ノスタルジーとイノベーション:音楽の変遷と私たちの感性
最近、2000年代の音楽を聞いていて、ふと思ったことがある。そろそろ三十路に差し掛かり、おじさんの仲間入りをしつつある私だが、当時の音楽にはアコースティックギター一本で歌われている曲が多かったように感じる。しかし、最近ではそのようなスタイルの曲をあまり耳にしなくなったような気がするのだ。
もちろん、私は音楽に詳しいわけではないので、これは単なる思い違いかもしれない。だが、もし仮にそうだとしたら、私は2000年代の音楽スタイルの方が好みなのかもしれないと、ふと頭をよぎった。
現代では、楽器の音源や現実にはない音を生成するソフトウェアなどにより、電子的に音楽を奏でることが可能になっている。それが主流になっているのかもしれない。たとえば、YOASOBIのような音楽を想起してみると、そう感じずにはいられない。
しかし、同時に疑問も浮かんだ。

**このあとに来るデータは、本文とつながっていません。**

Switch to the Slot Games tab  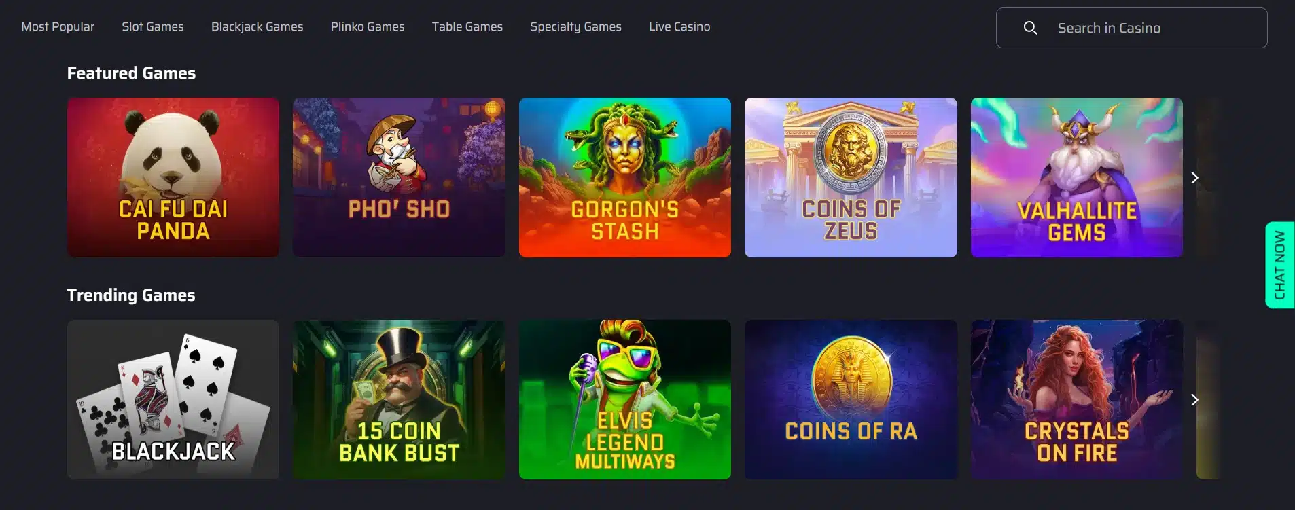[x=153, y=26]
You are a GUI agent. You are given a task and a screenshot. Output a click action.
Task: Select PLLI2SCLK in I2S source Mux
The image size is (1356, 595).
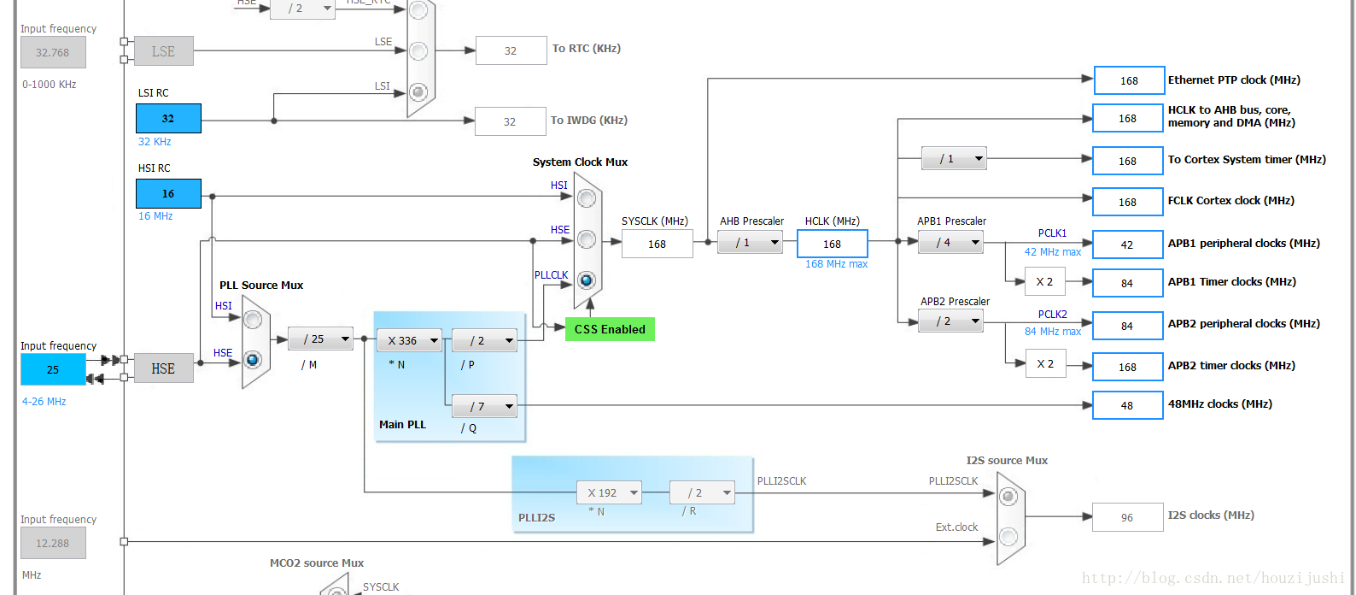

現実にアナログの音が実際に奏でられていることに、どれほどの意味があるのだろうか。仮にそれが重要だとしても、私自身はそもそもそれを享受していたのだろうか。答えはノーだと思う。
今の三十代の世代は、音楽を聞き始めた頃からすでに電子的な音楽に親しんでいたはずだ。iPodに音楽を入れたり、ウォークマンで聞いていた人も多いだろう。それはすでに現実の空気の振動からは切り離された音楽体験である。
さらに、当時から収録された音源も、何らかの調整を施されたものであるならば、それは現実の音ではないのだ。

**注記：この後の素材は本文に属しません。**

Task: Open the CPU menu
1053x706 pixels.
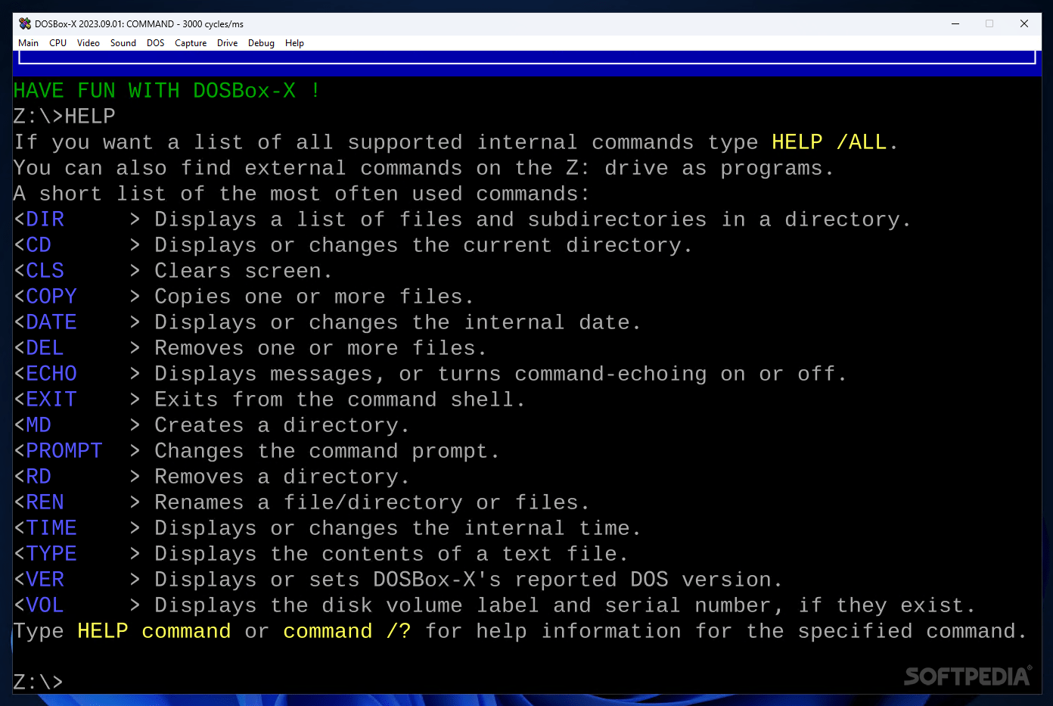Action: (x=57, y=43)
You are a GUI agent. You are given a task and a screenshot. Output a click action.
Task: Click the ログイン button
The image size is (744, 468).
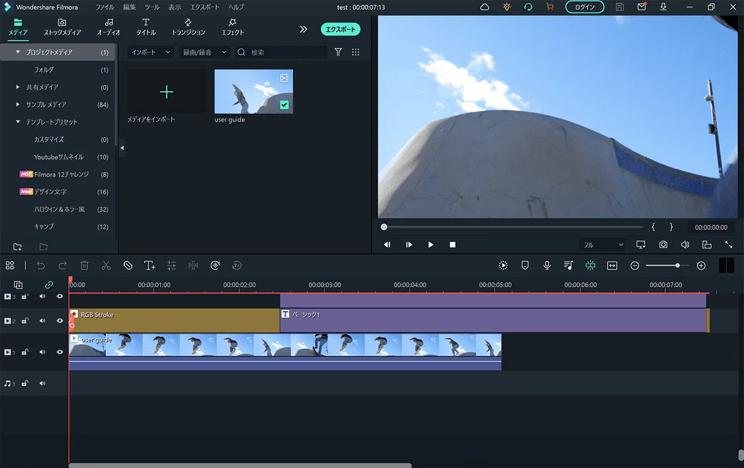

そう考えると、現実の空気の振動がない、デジタル・ファーストで生成された音と、従来の音楽との間に、何か本質的な違いがあるのだろうか。加工前の生データが現実の空気の振動で当初あったこと自体に、それほど価値があるのだろうか。
この問題は、最近になってようやく浮き彫りになってきたのかもしれない。アナログ音源は、元の生音を多少加工しながらも、あくまで現実の音を間接的に想起するものとしての合意があった。ある種、だましだまし現実の音のように思えていたのだ。
しかし、現実のどこにも起因しないデジタルから生み出された音という、まったく新しいものが登場したことで、だましだましでは包摂できない状態になってきたのではないだろうか。
これは、アイドルの写真集の例えで考えるとわかりやすい。PhotoShopでさまざまな加工・修正がなされているのは暗黙の了解であり、今さらそれを問題視する人は多くない。しかし、AIで生成されたアイドルの写真集には、何か質的に異なるものを感じるはずだ。音楽においても同様の違和感が生じているのかもしれない。
こうして考えてみると、本番で生音を奏でられることが必ずしも音楽の良し悪しを決めるものではないのかもしれない。むしろ、電子的に時間をかけて錬成を重ね、理想としてもつイメージの質の高さこそが重要だったりするだろうか。
「気まぐれロマンティック」やらYUIの曲を想起しながら、こんなことを考えていた。